Bootstrapper: From Broke to Badass on a Northern Michigan Farm (3 page)

Read Bootstrapper: From Broke to Badass on a Northern Michigan Farm Online

Authors: Mardi Jo Link

Tags: #Non-Fiction, #Adult, #Biography

“No, honey, of course it doesn’t mean that,” I say. “Everything is still exactly the same, it’s just that your Dad won’t be living here anymore.”

I really believe that. I really believe that a family of five can subtract one of its members and then, after the briefest of pauses—say,
for a bonfire and a few beers, or a long weekend enjoying the marital harmony of their grandparents—just continue on down their familiar path at home, the four of them skipping through the woods of their lives together, unscathed.

And I’m positive that this will be our fate, as long as I can figure out the financial part of divorce.

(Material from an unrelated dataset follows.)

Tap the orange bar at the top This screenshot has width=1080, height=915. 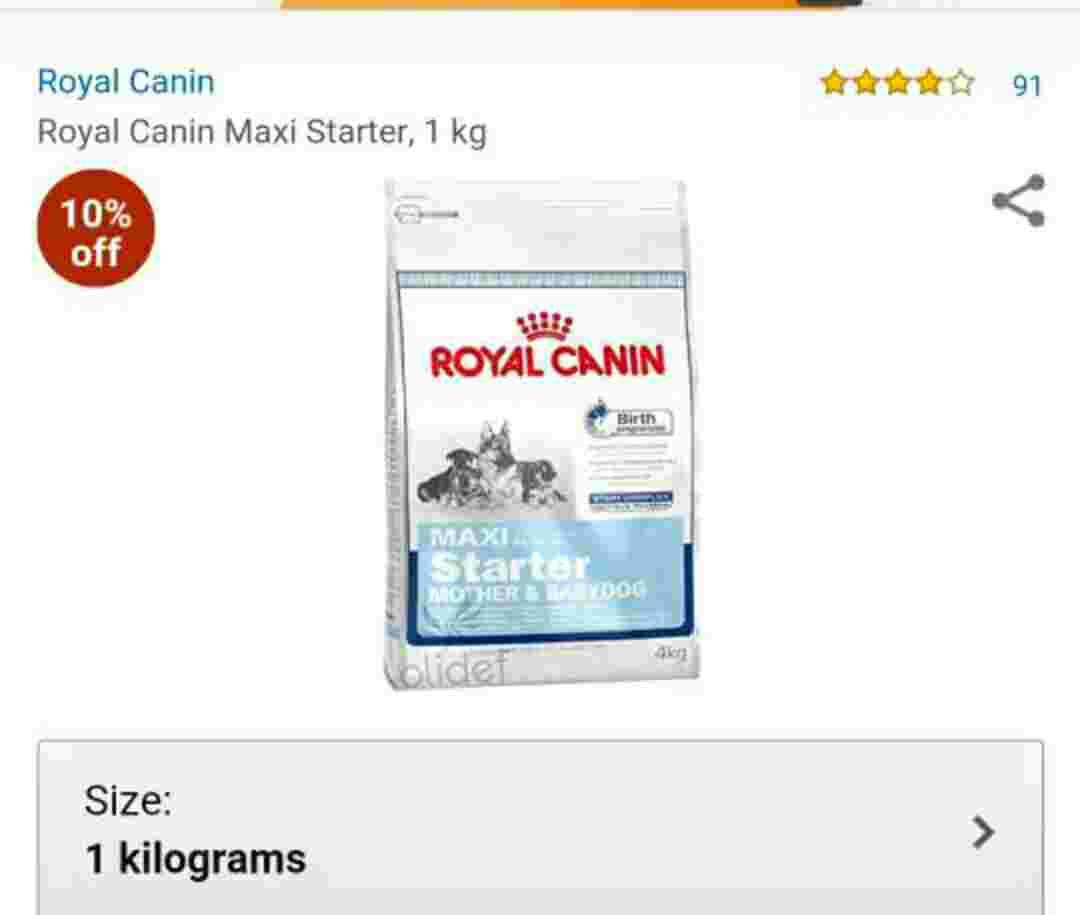click(x=572, y=4)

In anticipation of filing, I’ve stashed cash in a friend’s safe-deposit box. This is the take from my occasional writing and editing assignments, tips from a part-time waitressing job that just ended, and the prize money I won last month in the Michigan Women’s 8-Ball Tournament. Once the divorce papers are filed, it will be illegal not to reveal the existence of this money to Mr. Wonderful, so I might as well use it all up now. And as soon as the boys are off doing their back-home boy things, I return to the bill file.

I thought I was being so clever by putting money aside like this, but it’s pretty clear that no one is going to mistake me for a criminal mastermind. Because after I pay the bills for July and part of August, a total of $122 remains. Financial genius I am not.

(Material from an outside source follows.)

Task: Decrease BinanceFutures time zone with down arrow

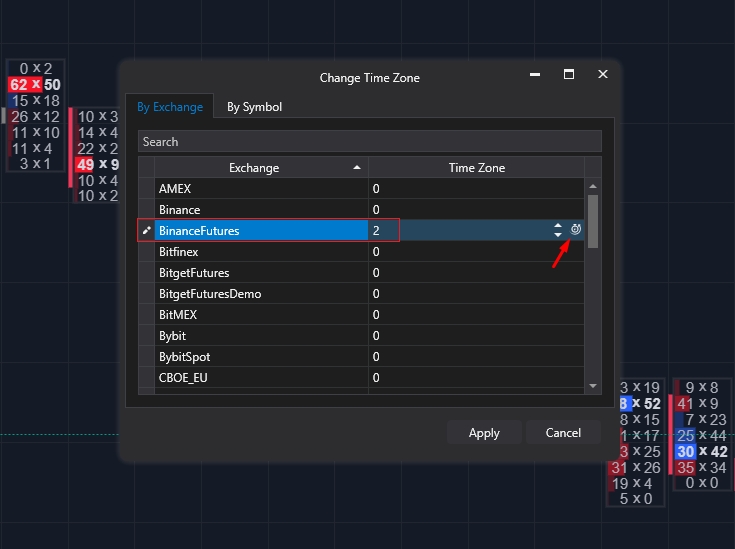Action: pos(558,235)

But I write the checks, stamp and seal the envelopes, drive to the post office, and drop the stack into the big blue mailbox. The garden is mostly planted, there is food in the refrigerator, gas in the car, a good supply of hay and grain in the barn, plenty of dog food too, so I think the four of us, plus the two horses and the two dogs, can live on what’s left over for three weeks if we’re careful.

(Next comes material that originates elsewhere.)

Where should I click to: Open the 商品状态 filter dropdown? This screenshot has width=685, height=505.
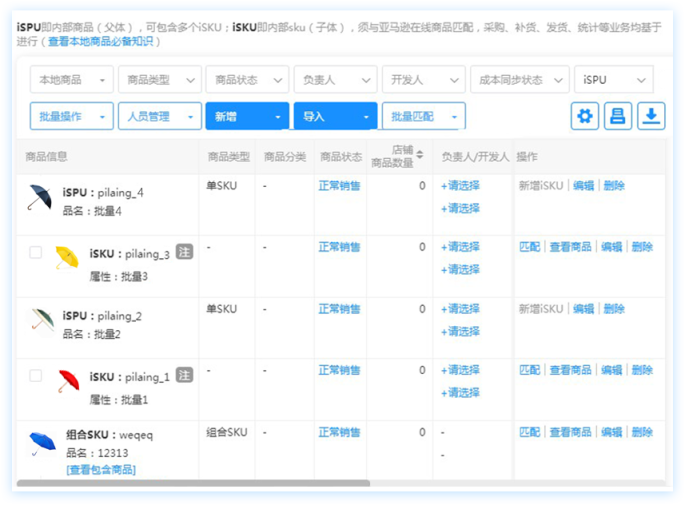(x=246, y=80)
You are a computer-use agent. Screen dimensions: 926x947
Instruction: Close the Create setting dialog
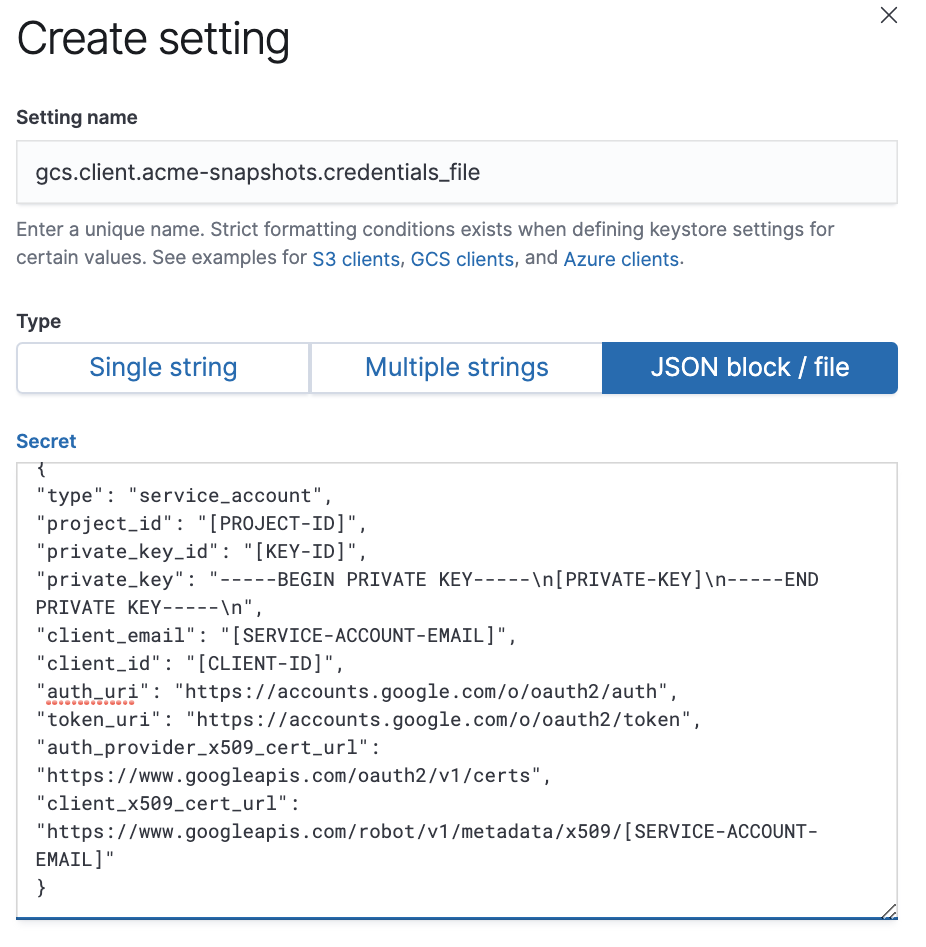point(889,15)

That should be plenty of time to figure something out.

This assumes that nothing breaks and needs repair, nothing wears out and needs replacement, no one gets sick or hurt, and nothing unforeseen happens.

Back at my desk, the bill folder is satisfyingly empty. The boys and I will do this by ourselves. We will live off the farm, I will find
more work, and they will grow up happy. Despite confronting our dire economics, I actually feel pretty good. Knowing how bad things are is better than not knowing, I suppose, even when that reality turns out to be a little worse than you’d imagined.

Together, we’ll plant the last root crops of the season tomorrow, in the morning light of the waning moon when the soil is damp and the air is still cool. Then I’ll take the three of them to the Cherry Festival, just like I promised. Just like always.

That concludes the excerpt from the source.